Too many times I've heard "Once you go Mac, you don't go back". I'm making the switch. Soon, too. I'd like your help on answering a few questions I have about the Mac system.

There are several I am looking at. I started on apple.com, made my way to refurbished computers, but am now at macconnection.com. Anything good or bad about this site I should know?

The one I'm considering getting: http://www.macconnection.com/IPA/Shop/Product/Detail.htm?sku=8517178

I'm noticing through my research of buying a Mac, that Mac harddrives are always larger than Window harddrives. Any particular reason? Do things saved on a Mac save in a larger way (or - something) that make a larger harddrive necessary?

I keep hearing/reading "Leopard". What is it? How is it relavent?

I'm going to school. For a long time, I'll be in school (six more years until I finish law school). During that time, I forsee technology progressing rapidly. Is the system going to be easy to upgrade?

Speaking of school, if I e-mail a teacher a paper or something that I wrote in iWork, will the teacher be able to open it?

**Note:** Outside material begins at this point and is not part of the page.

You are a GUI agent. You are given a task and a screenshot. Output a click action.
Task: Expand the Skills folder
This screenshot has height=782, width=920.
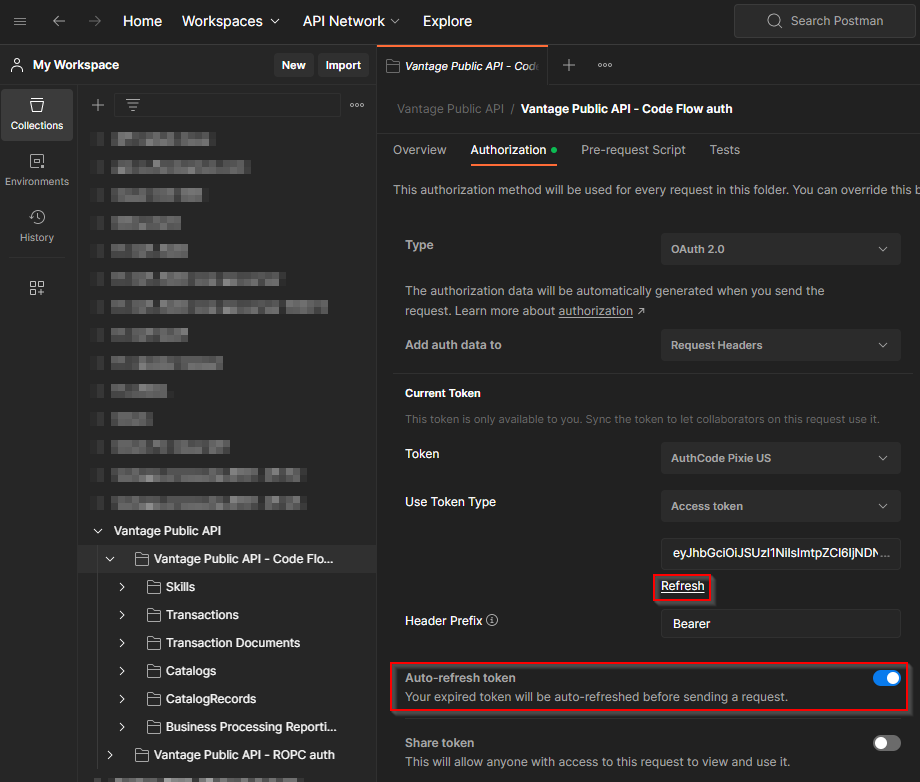[122, 587]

Is the iSight camera thats built in any good?

Is 2Gigs of RAM pretty good too? I'm pretty certain off top my head thats what my 2007 Dell Laptop has.

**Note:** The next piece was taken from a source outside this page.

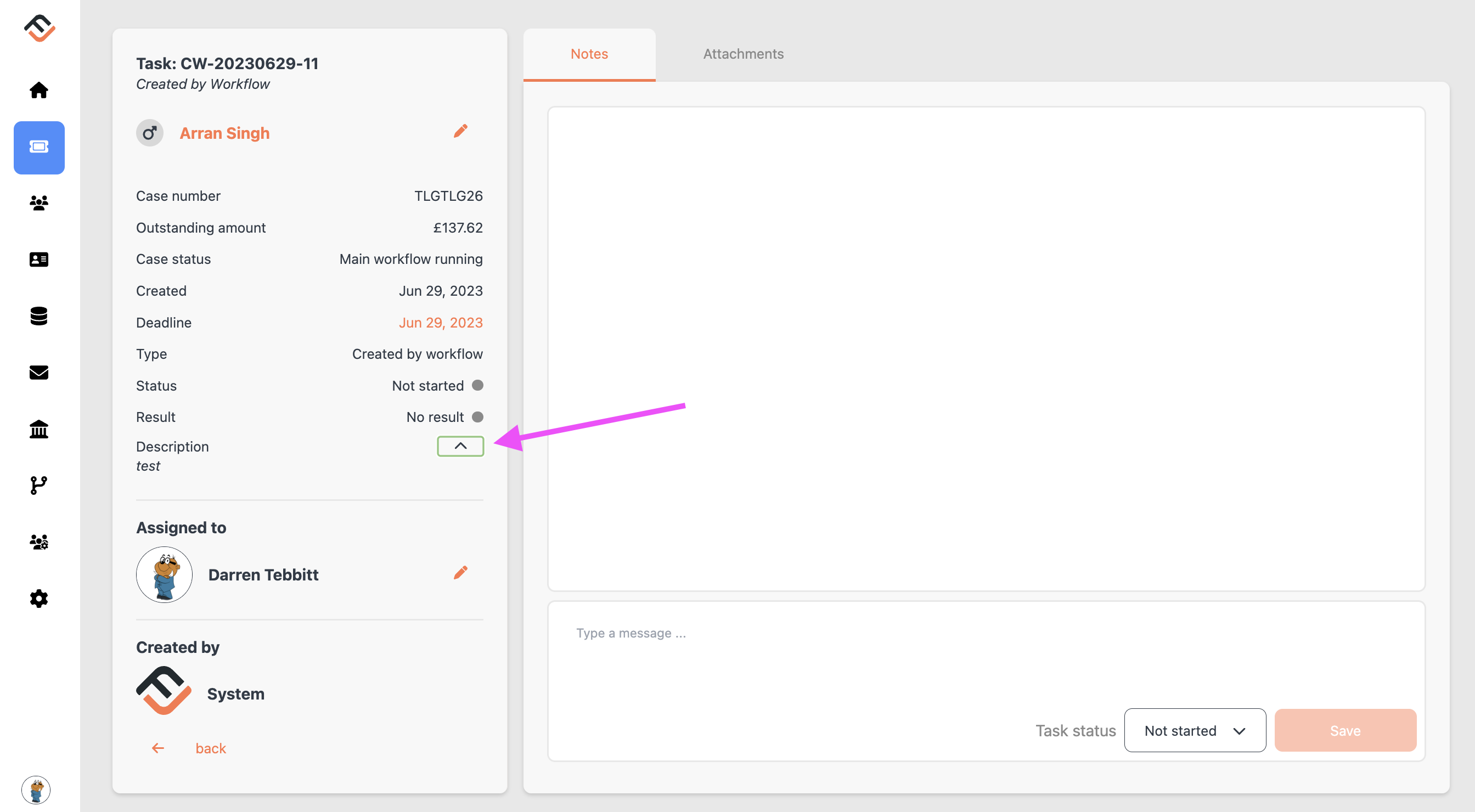
Task: Open the Attachments tab
Action: pos(743,53)
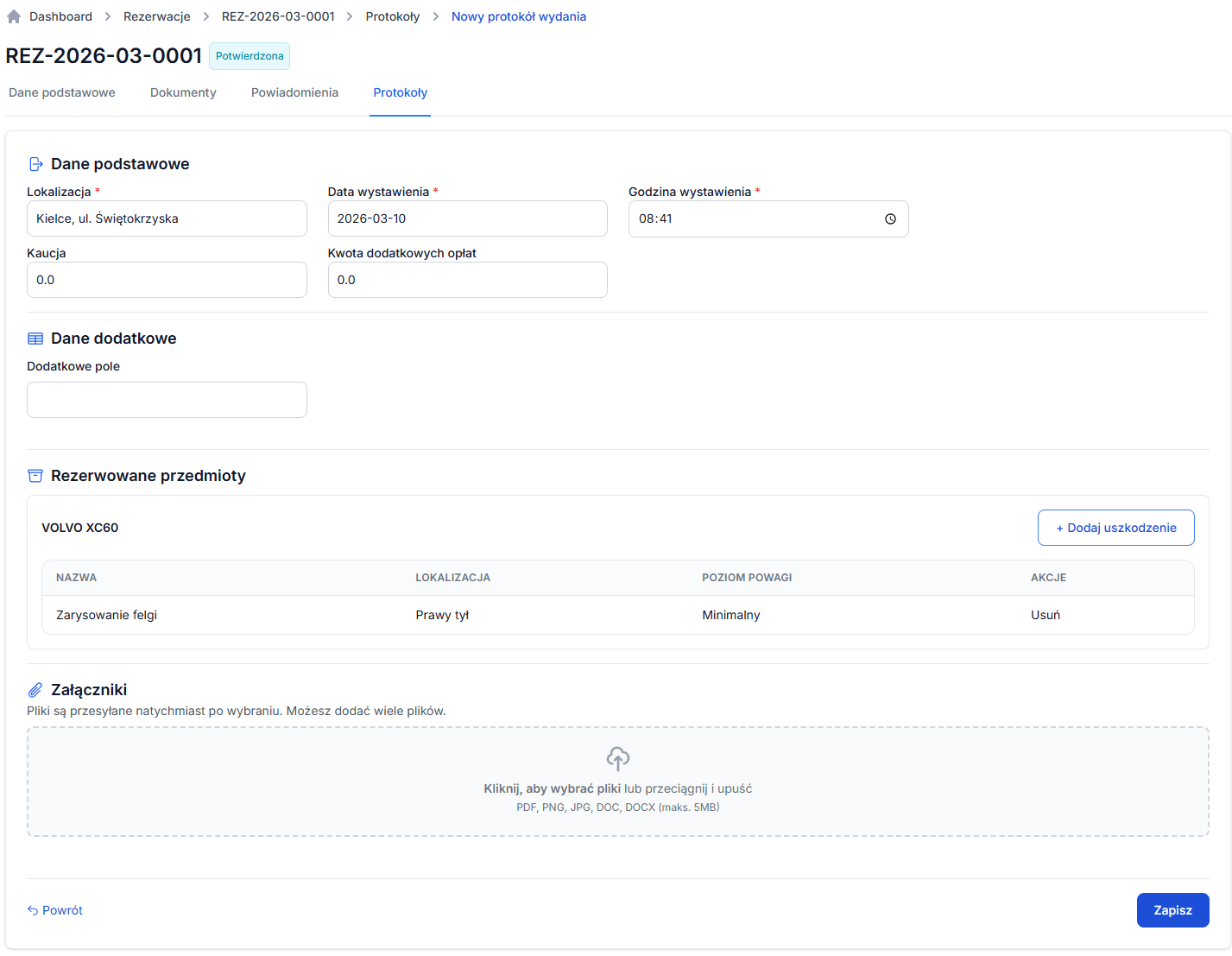The width and height of the screenshot is (1232, 956).
Task: Click the Data wystawienia date field
Action: point(467,218)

Does the earlier linked system have wireless access? Is wireless much different with a Mac? (Will the network I have set up at home on a Dell computer be accessible from my Mac?)

Um. I think I've asked a lot. So I'll stop here, by asking if you have any final comments about iMacs, this particular system, etc.

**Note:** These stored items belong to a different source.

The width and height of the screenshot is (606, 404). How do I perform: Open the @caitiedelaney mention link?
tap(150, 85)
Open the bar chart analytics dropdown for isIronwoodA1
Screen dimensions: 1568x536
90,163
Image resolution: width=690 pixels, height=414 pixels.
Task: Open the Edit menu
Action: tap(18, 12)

Oh. I plan on using Sims 3 as the only game on this system. Will it run fine? (As good as Sims 3 can run, considering I've heard some negative things about it already)


----------



## JonathanShane (May 19, 2009)

And I had a customer walk-in as I was finishing which had me forget to say:

Thank you all in advance!


----------



## Rondiz (Jun 5, 2009)

> I'm noticing through my research of buying a Mac, that Mac harddrives are always larger than Window harddrives. Any particular reason? Do things saved on a Mac save in a larger way (or - something) that make a larger harddrive necessary?


 No.



> I keep hearing/reading "Leopard". What is it? How is it relavent?


 Leopard is the name of the operating system.



> I'm going to school. For a long time, I'll be in school (six more years until I finish law school). During that time, I forsee technology progressing rapidly. Is the system going to be easy to upgrade?


 IMac's are not easy to upgrade, no all-in-one is. Granted upgrading memory and harddrive is relatively simple.



> Speaking of school, if I e-mail a teacher a paper or something that I wrote in iWork, will the teacher be able to open it?


 iWork is a excellent application, if you're just doing word processing. To be the most compatible with others, use Microsoft Mac Office for word documents, spreadsheets and power point presentations.


> Is the iSight camera thats built in any good?


 Yes.



> Is 2Gigs of RAM pretty good too? I'm pretty certain off top my head thats what my 2007 Dell Laptop has


 Depending what you're using it for will determine how much memory you will need. Keep in mind, Mac Osx Leopard does not use nearly the system resources Windows OS uses. 2gb of ram is usually more then enough.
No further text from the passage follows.